Having been single for over a year now, and having lived alone for the majority of that time, I feel as though it’s time I came clean with the thing that no single person would ever admit out loud: Being single is like being perpetually drunk.
“Wait, wait, wait,” you may be saying. “But Carrie Bradshaw made being single look so glamorous!”
Yeah, well, not everyone lives in NYC and can afford Manolo Blahniks on a writer’s salary. (Seriously, I know it’s been ironed out several times, but it still pisses me off—you’re perpetuating a lie, Carrie!)
Here are the four ways that being single is essentially like being perpetually drunk:
1. You talk to yourself.
“Ugghhh, why did you drink so much? You need a pizza—yep yep yep—heh heh, oh boy!” I mean, personal conversations like this with yourself are not unusual after six whiskeys. But sober? After a recent shopping outing with a friend, I picked up a shirt that caught my eye and started eyeing its price tag. “Hmmm, $59.99 isn’t so bad if I put it on my credit card. Could wear it for casual things and also to the office…no, no no, oatmeal is not your color, it washes you out and you don’t need another long-sleeved tee. You’re right, OK, putting it back.” I didn’t think anything of it until I looked back at my friend, who had just heard me voicing my inner dialogue out loud.
2. You spend all your money.
Why is it that when you’re drunk, the world becomes a giant Monopoly game? “Take my money!” I say, “It’s not real!!” Then you wake up on Sunday and mourn the dollars you’ll never see again.

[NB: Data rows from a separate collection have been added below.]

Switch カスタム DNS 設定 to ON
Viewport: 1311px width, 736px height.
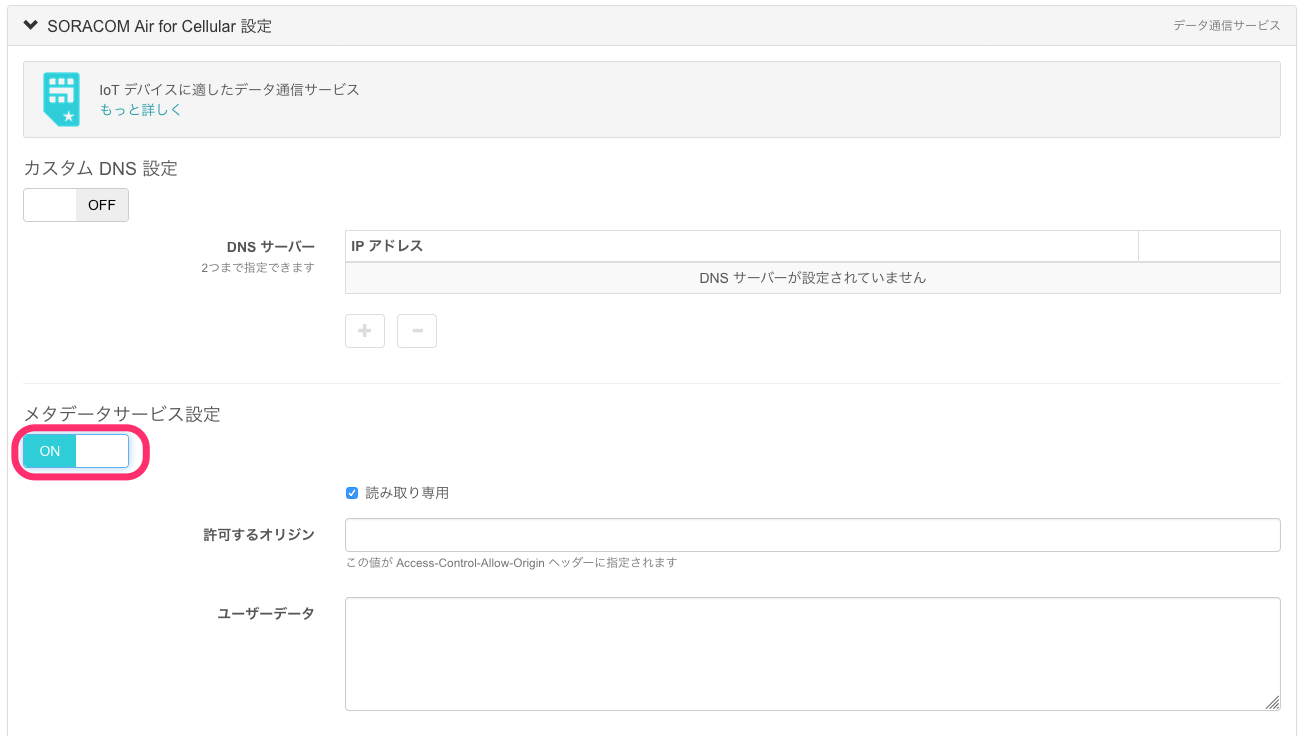75,204
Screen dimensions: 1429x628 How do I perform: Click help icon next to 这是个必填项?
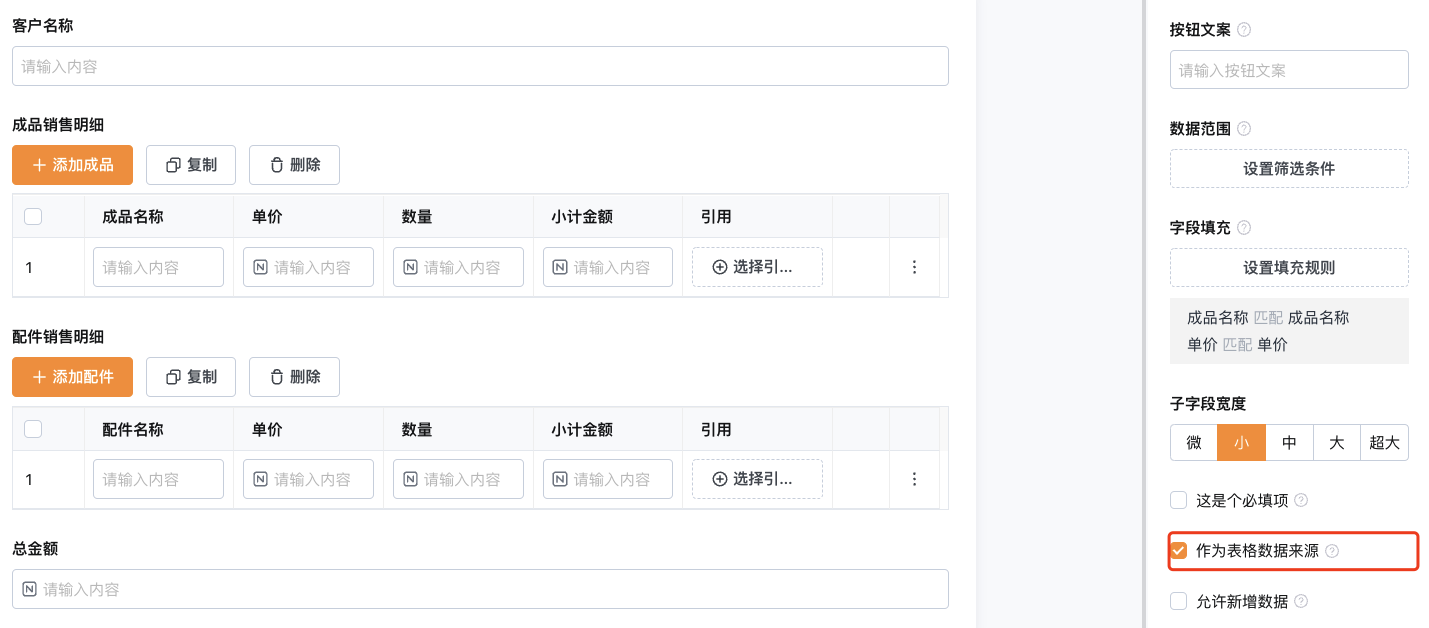point(1301,500)
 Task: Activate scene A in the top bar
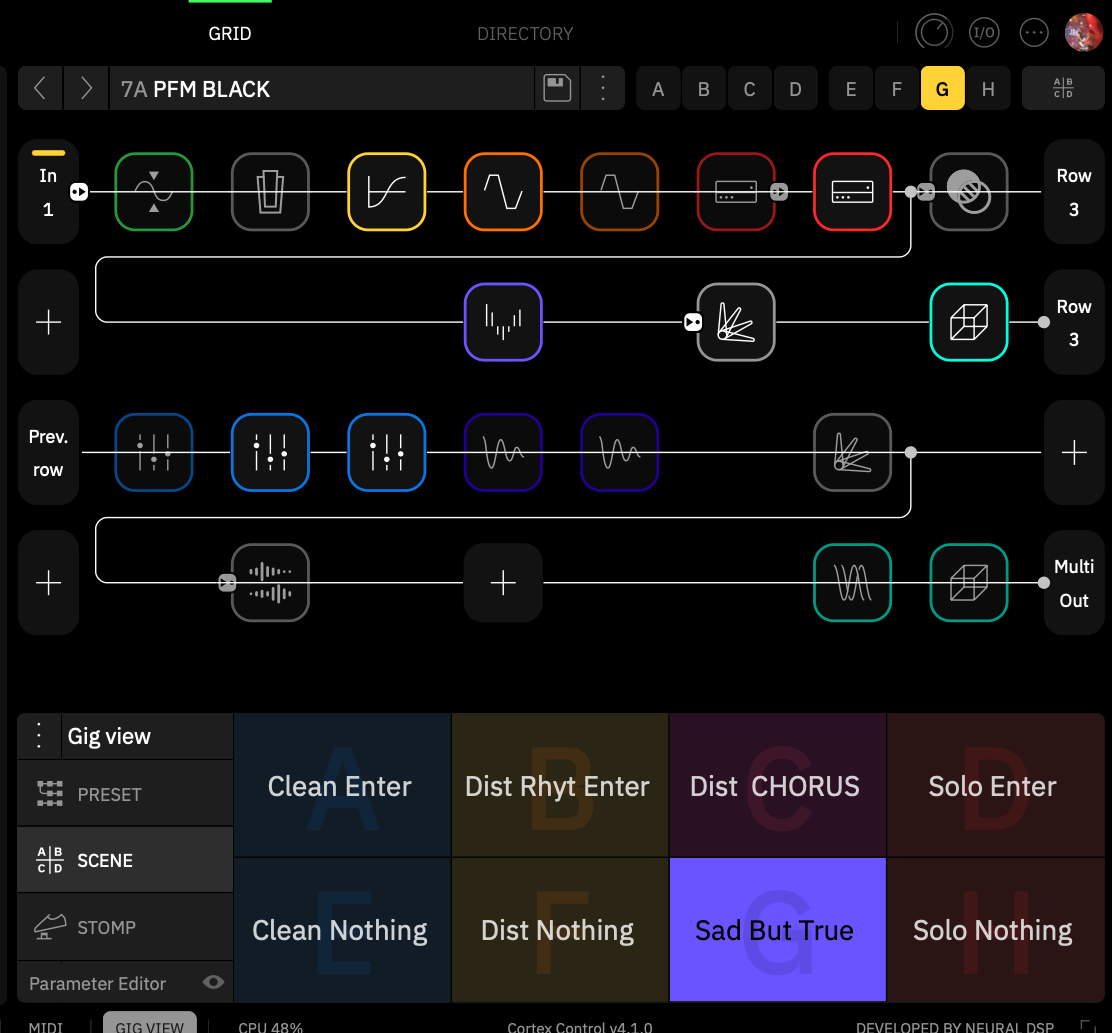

After getting out of a long-term relationship, I hear a lot of people being relieved about not having to spend money on a significant other anymore. Having to pay for holidays, birthdays, their family members, and everything in between evaporates, since the only person you have to take care of now is yourself. But now you have all of this free time. If you’re not spending money, you’re probably just burrito-ing yourself in bed watching Ink Master Season 2 on Netflix. And nobody wants to be that person ALL of the time. So you fling all of your money away on ACTIVITIES!
Art Museums. Books. Crafts. Dinners. Dates. Bars. Subscriptions—ALL OF THE SUBSCRIPTIONS. Money’s not real, right?
3. You eat…eat…EAT.
“Drunk munchies” is a real thing. And it takes no prisoners. The more unhealthy, the better. Pizza, fries, pizza fries, grilled cheese, soda, tacos, quesadillas. If there is a carb and melted cheese involved, there is very little more that you can do to make a drunkard’s dreams come true.
But drunk people are not above creating an exotic smorgasbord of things that you randomly find around your living space. I don’t know about y’all, but if I’m bored, then I’m eating. In my little tiny apartment, I have one refrigerator and one set of cabinets. And they are always fully stocked with cheese, cookies, pretzels, chips, crackers, cereal, milk, bread, peanut butter, apples, nuts, dried fruit, all kinds of vinegar, assorted kinds of cooking oils, and every condiment known to man. With this cupboard of wonders, on any given day I can delude myself into thinking that “I didn’t eat that much—I didn’t even have a full meal today!” And then I can stop, regroup, and chow through the list of things I ate while watching Jumanji for the 90th time. Apple with peanut butter, two ginger snaps, two Oreos, half a bowl of cereal, half a peanut-butter sandwich, a Popsicle, carrots, a hard-boiled egg, and a handful of almonds. Normal.
4. You are, in fact, quite drunk much of the time.
While activities are super fun, as is eating yourself out of house and home while you talk to yourself, you may find it hard to round up a bunch of friends for any activities that don’t involve drinking. Group texts that inquire, “Does anyone want to catch the lecture at 6:30 about German print-making?” may not yield quite the response that “TGIF LET’S GET WASTED!!” does.
Additionally, you’re probably going to be going on some dates because you don’t want to be the crazy cheese-eating lady that talks to herself all the time. And dates are super awkward, especially when arranged through sites such as Tinder or OkCupid. So you’re going to need a stiff drink to make that person think that you are a regular girl who does things like going to the gym, getting her brows waxed, and buying organic…when you’re really the girl who binges on three different kinds of cookies, laughs at her own jokes, and stays in doing 1,000-piece puzzles way more than is considered healthy.
So booze it up, single ladies, because odds are that no one can tell when you’re sober anyway.